Il s’agit en fait des Alcohsonic, bien connus de la scène stoner française. Ce concert sera leur premier en tant qu’Abrahma, leur nouvelle identité stono-trippante. L’artwork de leur premier album « Through The Dusty Paths Of Our Lives » réalisé par Alexander von Wieding représente un Baphomet en position de méditation. S’il ne faut pas juger un livre à sa couverture, la pochette de l’album d’Abrahma donne une parfaite idée de son contenu : à la fois violent et planant. Le groupe attaque par « Neptune Of Sorrow », seul morceau révélé jusqu’à présent qui embaume la cave d’une douce odeur de champignons. Pas un simple arrière gout comme chez Otehi, mais plutôt une ration bien fournie. Le chanteur annonce « Big Black Cloud » pour lequel ils ont collaboré avec Ed Mundell (ex lead guitariste de Monster Magnet) et on se prend à regarder derrière « au cas où ». Toujours ce vieux réflexe, je sais que c’est impossible, mais « on sait jamais ». Bref, il était pas là. Une fois le concert achevé on a qu’une envie : les revoir le plus vite possible et mettre la main sur leur album des qu’il sera disponible.

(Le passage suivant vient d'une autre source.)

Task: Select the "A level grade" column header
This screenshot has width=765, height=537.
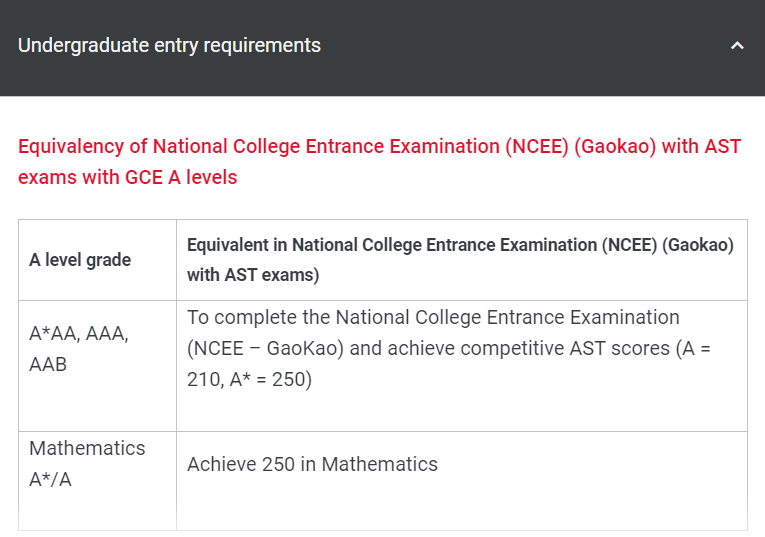Action: tap(80, 260)
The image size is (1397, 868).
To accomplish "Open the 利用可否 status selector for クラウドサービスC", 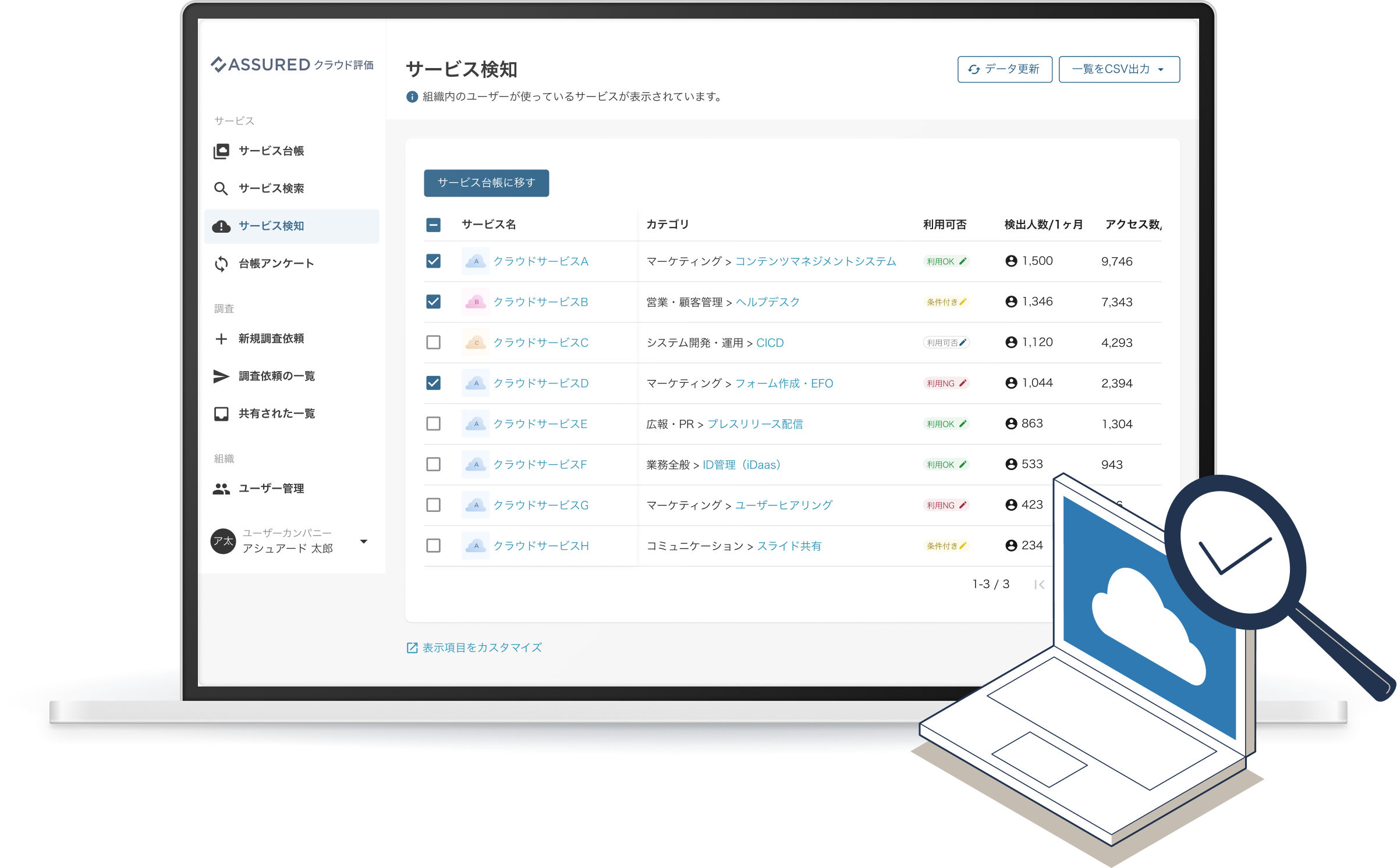I will pos(946,343).
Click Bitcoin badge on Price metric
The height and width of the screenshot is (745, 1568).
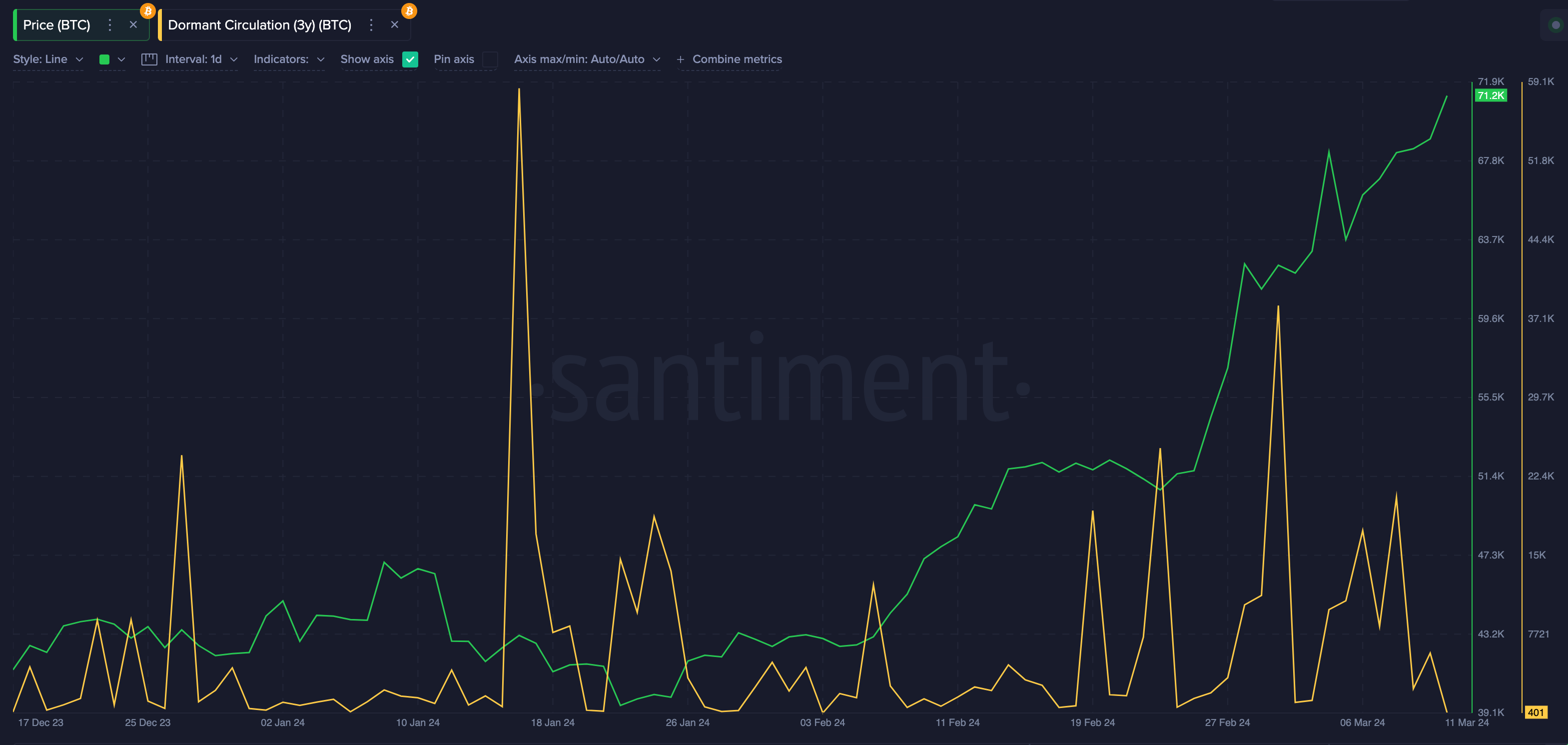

La remontée nous offre une claque semblable à la transition Otehi/Wheelfall puisqu’on se prend Flesh & Dust en plein dans la gueule. Si on a fait la fête avec Coffin On Tyres, avec Flesh & Dust c’est la guerre. Premier groupe vraiment violent du festival, ils nous offrent un beau bordel dans la fosse et on commence enfin à gentiment se mettre sur la gueule. Karine prend cher. Les riffs sont stoner (c’est la condition d’admission au festival) mais le chant ferait plus penser à du hardcore. A coté de moi un mec gueule « Ah putain j’suis pas déçu d’être venu ! ». Moi non plus.
La petite salle accueille alors de nouveaux inconnus : Escape From Paris. Je m’étais un peu renseigné avant de venir et je leur avais trouvé un seul gros défaut : l’accent à chier du chanteur. On s’échappe de Paris mais pas de la France. Or, en live ce défaut s’oublie bien vite pour laisser place à une énergie folle et des paroles quasi-rappées. Ils laissent dans la salle des EP dont le blanc ressort particulièrement bien à la lumière noire. Alors que la plupart des groupes offrent leur album en téléchargement gratuit, eux te le filent en physique. On se promet d’écouter ça à tête reposée et de retourner les voir à leur prochain passage dans la capitale dont ils tentent de s’échapper.
Il est minuit moins le quart quand commence le set de Jumping Jack. Ca fera bientôt six heures qu’on se traine de salle en salle et la fatigue et l’alcool commencent à se percevoir sur les visages des guerriers encore présents. « « Trucks And Bones » », l’album de Jumping Jack m’avait laissé à première écoute un gout amer. Alors que le premier EP sentait bon la poussière et le soleil brullant j’avais eu l’impression d’une orientation un peu trop metal ou plutôt trop propre sur cette suite. Le live me rassurera un peu. S’il est évident que la machine a fait un tour au car wash, elle reste lourde et continue de grincer de partout. Plus le set avance, plus mes craintes s’amenuisent et je sortirais finalement du Klub non pas convaincu, mais au moins rassuré.
Je rentrais donc chez moi le cerveau caillassé d’amour par un festival chaleureux à la programmation de qualité. La prochaine édition est prévue pour le quatorze octobre, soyez présents.